▶ _Supplied passage_:
The Berlinale’s co-head discusses the challenges ahead and her most highly anticipated moment of this year’s festival.

Mariette Rissenbeek

Source: Alexander Janetzko / Berlinale

Mariette Rissenbeek

As the Berlinale goes ahead under the shadow of Covid restrictions for a second year, festival co-head Mariette Rissenbeek discusses dealing with the countless challenges behind hosting a major event during a pandemic and her most highly anticipated moment of the entire festival.

How will this year’s Berlinale feel different to a normal year?
Firstly, I must admit that there will be a lot of rules. You will have to be prepared to wear a mask during screenings and to be tested. You will also need more time to get into the cinema, which I understand may annoy people. In the past, you could quickly sneak into a screening. Now you need an online ticket in advance. Also, as we’ll only occupy 50% of seats in the cinema, there won’t be that packed feeling of all being together in a room, watching the big screen. It will be different.

Sundance took place online this year. Why not Berlin?
For the kind of films we show at the Berlinale it is quite necessary to have this in-person presentation, because the level of publicity and attention you get is different. All the independent films we show need this one moment when everyone – the audience and the press – is looking at them. Going online-only would have a completely different impact.

Did the number of films submitted differ to previous years?
There were around 10-15% more films submitted than for the 2021 edition, across feature-length and shorts. Around 7,000 films were submitted in total.

Might there have been films that weren’t submitted because of the ongoing situation?
I can imagine that some of the American studios are still looking for release dates worldwide or in Europe and so decided not to offer certain films. I don’t think the studios will be very present here because they don’t have business to attend to.

At a time when there are so many challenges associated with hosting a major film festival, what sticks out in your mind as the biggest?
There are so many. But we think about the health of our staff, guests and audience so the biggest challenge is to ensure we do our utmost to organise everything carefully and pay as much attention as possible to the health issues. It was a very big decision to hold the festival in-person and have a red carpet but we believe the films need the publicity and visibility in order to start their career. However, this means we have to make decisions daily about how to do things differently to a normal Berlinale.

What levels of attendance are you expecting?
It will be much less than usual, of course. We expect fewer than 50%.

What can you say about screenings for buyers?
We don’t have market screenings this year because our market is taking place online but we’re having industry screenings. We didn’t want to create competition between the Berlin audience and accredited guests so we decided to offer industry screenings for each of the films.

▶ _Task list_:
a: According to the Berlinale interview, roughly how many films were submitted in total?
b: Extend the Berlinale interview with Mariette Rissenbeek past its final answer, about industry screenings.
The rows that come next are not needed for anything here.

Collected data
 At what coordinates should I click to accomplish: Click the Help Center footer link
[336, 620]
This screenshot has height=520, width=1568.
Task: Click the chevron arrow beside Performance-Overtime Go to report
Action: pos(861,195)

▶ _Written answers_:
a: Around 7,000 films were submitted in total.

b:
With premieres only held during the first seven days of the festival, will there be chance for industry to catch up later?
After seven days of festival screenings, we have a further four days of repetitions where there are no Q&As or filmmaker introductions. It will only be repeat screenings. During these days, festival accredited people can still watch the films.

Why was the decision taken to introduce 24-hour testing for press?
The press moves around much more than a normal German viewer, attending films more frequently as well as press conferences and other activities so they are seeing many more people. We want to pay more attention to ensure they are tested and not a danger to others. Our staff and visiting film teams will also be tested every day because we don’t want them to get infected or carry it on.

What happens if someone tests positive?
That person has to go into isolation. There is a rapid test and then a PCR test to make sure it’s really positive. But that person then has to go into isolation, that’s for sure.

What impact has the pandemic had on the financial security of the Berlinale?
In 2021, there was extra budget from the Ministry of Culture for cultural institutions and the Berlinale was one that suffered from the pandemic. That additional financing meant we were fine and didn’t have a loss in 2021. For 2022, we don’t know exactly yet how much we will miss so are still in discussion. But they have indicated they will give us additional support. We just need to negotiate the numbers.

What is the mood like at the Berlinale right now?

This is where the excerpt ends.